Although you may not get washboard abs just from core workouts, they are key to fitness. The area from your mid thighs to your armpits is called the core because it supports your spine and torso, meaning it is integral that you strengthen it along with the rest of your body. If you have a weak core, for example, your arms could lift some heavy boxes but your back won’t be sufficiently supported and you could severely injure yourself.
Core stability enables your other muscle groups to function fully because it maintains strength and balance in your torso.
Numerous research studies support the fact that the core is key to good balance and injury prevention:
- According to a 2007 study, researchers found that cyclists who strengthened their core stability significantly decreased their chances of injury while bike riding for long distances. 
- Soccer players that were involved in a similar study were found to have fewer knee-related/costly injuries if they performed core strengthening exercises regularly. 
- Older adults were also found to benefit from better balance during their daily activities if they participated in a core-strengthening routine three times a week. 
Core exercises, like strength training, can benefit everyone regardless of age or fitness level.

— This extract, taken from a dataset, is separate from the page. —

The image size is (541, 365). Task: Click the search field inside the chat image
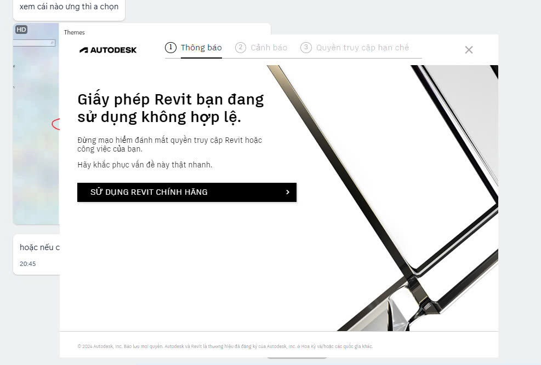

Some of my favorite core exercises include mountain climbers, steam engine, bird dog, yoga bicycle, heels to the heavens and side-arm balances. Due to the fact that the core is such a large muscle group, there are literally hundreds of different ways to workout the core – I’ve even found a few different exercises that I have yet to try while doing background research for this article. Sites like Livestrong.com and the Mayo Clinic show plenty of varieties. Share your favorites with me!
As with all other exercises, it is important to vary your routine and to consistently come back to these muscles while still giving them a break. I do a core-focused workout at least once a week and then also do core exercises at least three times a week. It’s one of my favorite muscle groups to target because I keep finding new ways to focus on core strength and stability.